(Exercise task 1):
Can you summarize the passage on SQL Server page splits in two sentences?
(Exercise task 2):
Would you continue the passage on SQL Server page splits from its last sentence?

— START Selected excerpt —

In SQL Server, a page split occurs on index pages when a row is required to be on a certain page (because of the index key), and there isn’t enough room on the page for it. This can be from either an insert operation, or an update operation. When this occurs, that page is split into two pages, with roughly half of the rows of that original page on each of the pages. The row is then put into the proper page. It is possible that a page split causes higher level leaf nodes to undergo page splits also. Furthermore, all of the page allocations and the data movement is logged in the transaction log.

Paul Randal has defined two different types of page splits. Paul calls the first type of page split a “good” page split, where the storage engine has to add a new page on the right hand side of the index’s leaf level. If you think of a table with an identity column, where the last page for the index for the identity column is too full to hold a new row, then adding a new row will allocate a new page so that the row can be inserted. Paul calls the second type of page split a “nasty” page split, which is when a row expands and the page doesn’t have enough space to hold the changed data, or if a new row needs to go on the page and there isn’t room for it.

In my book, the “good” page split isn’t really a page split, it’s just a new page allocation. However, this is deemed a page split in SQL Server, therefore this is the type of page split that we want to have happening.

Identity Columns

A recent SQLSkills newsletter has a discussion about a table that uses an integer identity column, and running out of values. Under normal usage (and the default unless otherwise specified) an identity column starts with the value of 1, and increments by 1. If you have enough rows where you exhaust the positive values, you need to do something so that your application will continue to work. Obviously, the best thing to do is to change this integer column into a bigint column. However, with over 2 billion rows in this table, a long maintenance window is needed to perform this conversion. What if you need to do something now, before this maintenance window? There are another 2+ billion negative values available for use in the integer data type, so we will use those.

— END Selected excerpt —
— START Collected data —

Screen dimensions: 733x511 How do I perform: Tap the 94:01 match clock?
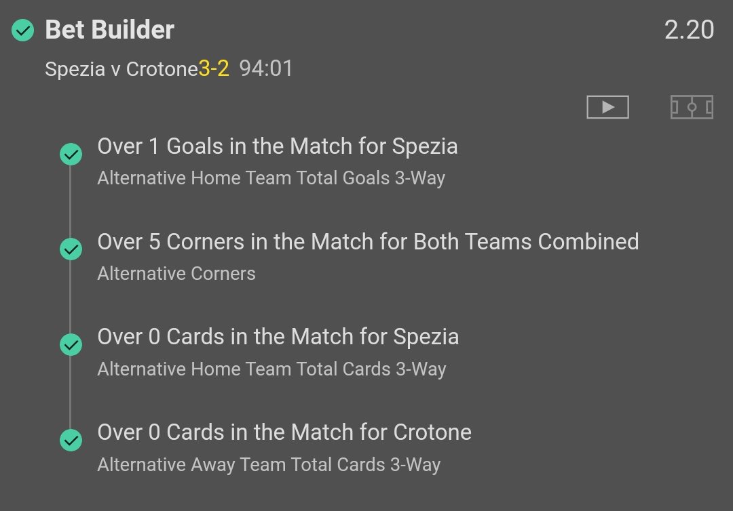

— END Collected data —

(Result 1):
In SQL Server, a page split happens when an insert or update needs to place a row on an index page that lacks room, so the page is divided into two roughly equal halves and all the allocations and data movement are logged in the transaction log. Paul Randal calls adding a new page at the right end of an index's leaf level a "good" split and a split caused by a row that no longer fits a "nasty" one, and the passage then turns to an integer identity column that has run out of positive values, where the negative range can be used until the column is converted to bigint.

(Result 2):
In order to do this, the identity column needs to be changed. It can either be changed to start at the most negative value and increment by one, or start at -1 and be decremented by one. In other words, it can either be set to (-2147483648 , 1), or be set to (-1, -1).

Page Splits on Identity Columns

In considering which of these methods is preferred, we need to consider whether page splits impact these methods – especially nasty page splits. Furthermore, how will index maintenance affect each choice? So let’s think this through.

When there are negative values in this column, and the index is rebuilt, there will be a page with both negative and positive values in it. If the identity column is set to (-1, -1), there won’t be a gap (excluding the 0) in the values, and newly added rows will get a new page allocated – a good page split. If the identity column is set to (-2147483648 , 1), then there will be a full page with the records for the most recently used identity value, and with the values starting with 1 – a rather large gap.

When a new row is added, it will need to be added into the gap on this page, which will need to be split so that the new row can fit in before the value of 1. As more rows are added, the page with the value of 1 will again be used, and then need to be split again. As long as there are rows to be added, this cycle will continue. Therefore, considering the page splits, this choice seems to be a bad choice.

Well, that is my reasoning for how things will work. However, it’s best to test out your theory – especially if you are disagreeing with Paul. So, I will create a table with an identity column (set to 1, 1), and insert some rows. I will then change the identity column to the values to be tested, and add some more rows. I’ll throw in an index rebuild during this mix so that there will be a page with both the positive and negative values, and then insert more rows and see how this affects the page splits. With this in mind, the code to set up this test environment is as follows:

USE master;
IF DB_ID('PageSplits') IS NOT NULL DROP DATABASE PageSplits;
GO
CREATE DATABASE PageSplits;
GO
USE PageSplits;
GO
CREATE TABLE dbo.LotsaSplits (
    RowID INTEGER IDENTITY (1 , 1) PRIMARY KEY CLUSTERED,
    Col01 CHAR(1000)
); 
GO
-- put some positive numbers in there
WITH Tens    (N) AS (SELECT 1 UNION ALL SELECT 1 UNION ALL SELECT 1 UNION ALL 
                     SELECT 1 UNION ALL SELECT 1 UNION ALL SELECT 1 UNION ALL
                     SELECT 1 UNION ALL SELECT 1 UNION ALL SELECT 1 UNION ALL SELECT 1),
     Hundreds(N) AS (SELECT 1 FROM Tens t1, Tens t2),
     Millions(N) AS (SELECT 1 FROM Hundreds t1, Hundreds t2, Hundreds t3),
     Tally   (N) AS (SELECT ROW_NUMBER() OVER (ORDER BY (SELECT NULL)) FROM Millions)
INSERT INTO dbo.LotsaSplits (Col01)
SELECT  TOP (995)
        CONVERT(CHAR(1000), N)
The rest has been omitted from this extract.